> [Goal of the exercise]:
Everything in the data below is left aside except the lines from the one containing "Task: Follow the About us footer link" through the one containing "The height and"; repeat those exactly.

> [Given records]:

■ ■ ■ ■

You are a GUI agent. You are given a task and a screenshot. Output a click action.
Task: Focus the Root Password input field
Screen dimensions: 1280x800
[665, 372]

■ ■ ■ ■

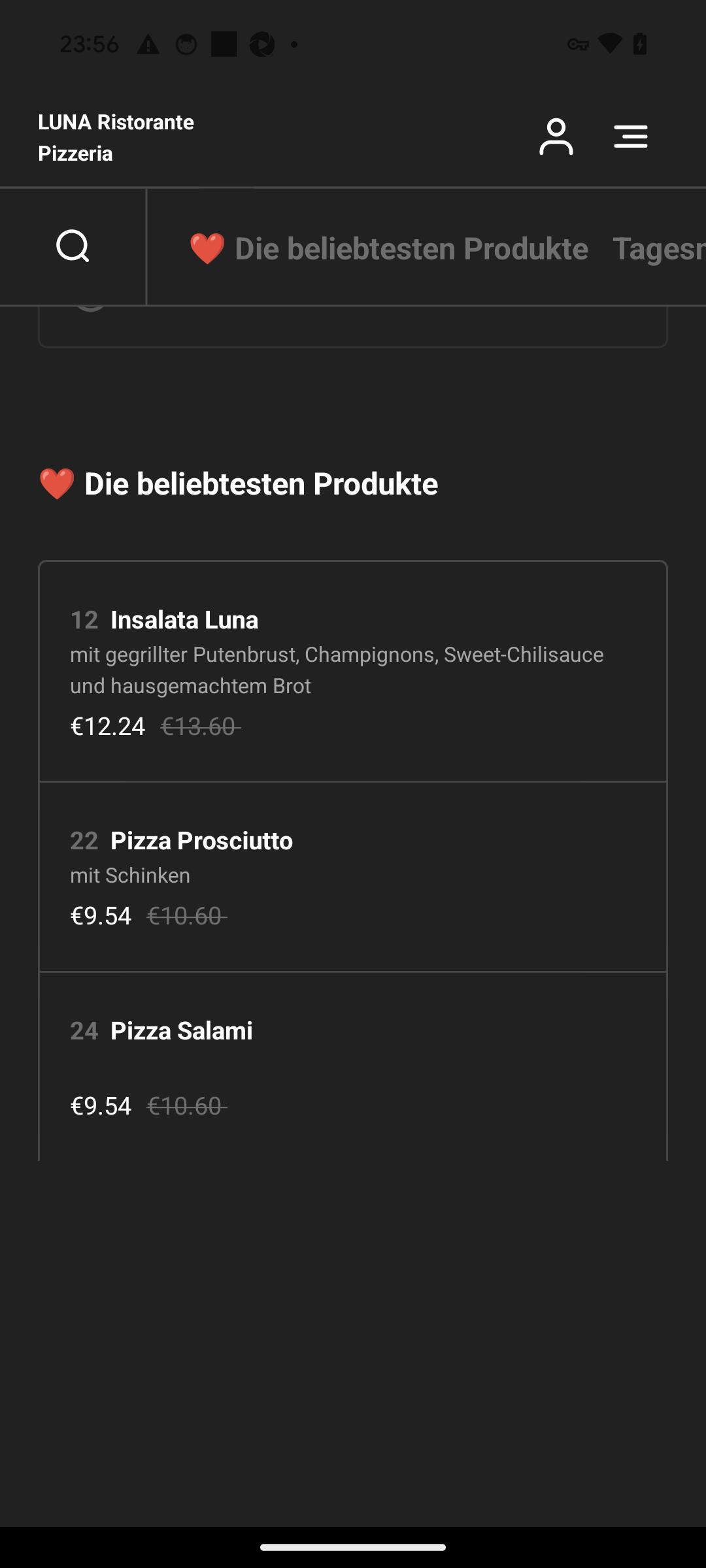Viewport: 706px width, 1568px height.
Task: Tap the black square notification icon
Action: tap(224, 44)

■ ■ ■ ■

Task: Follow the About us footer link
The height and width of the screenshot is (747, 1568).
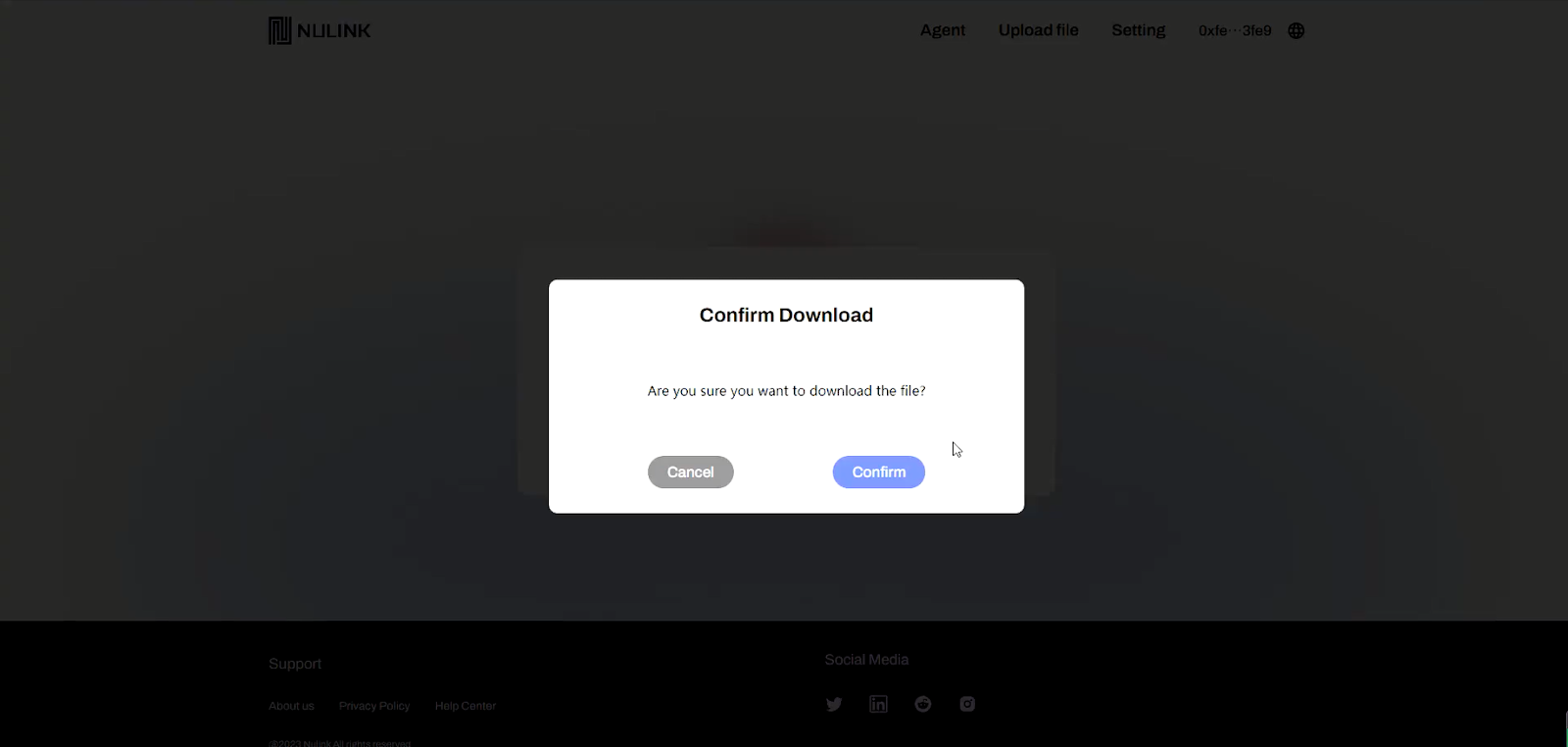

■ ■ ■ ■

> [Solution to the exercise]:
Task: Follow the About us footer link
The height and width of the screenshot is (747, 1568).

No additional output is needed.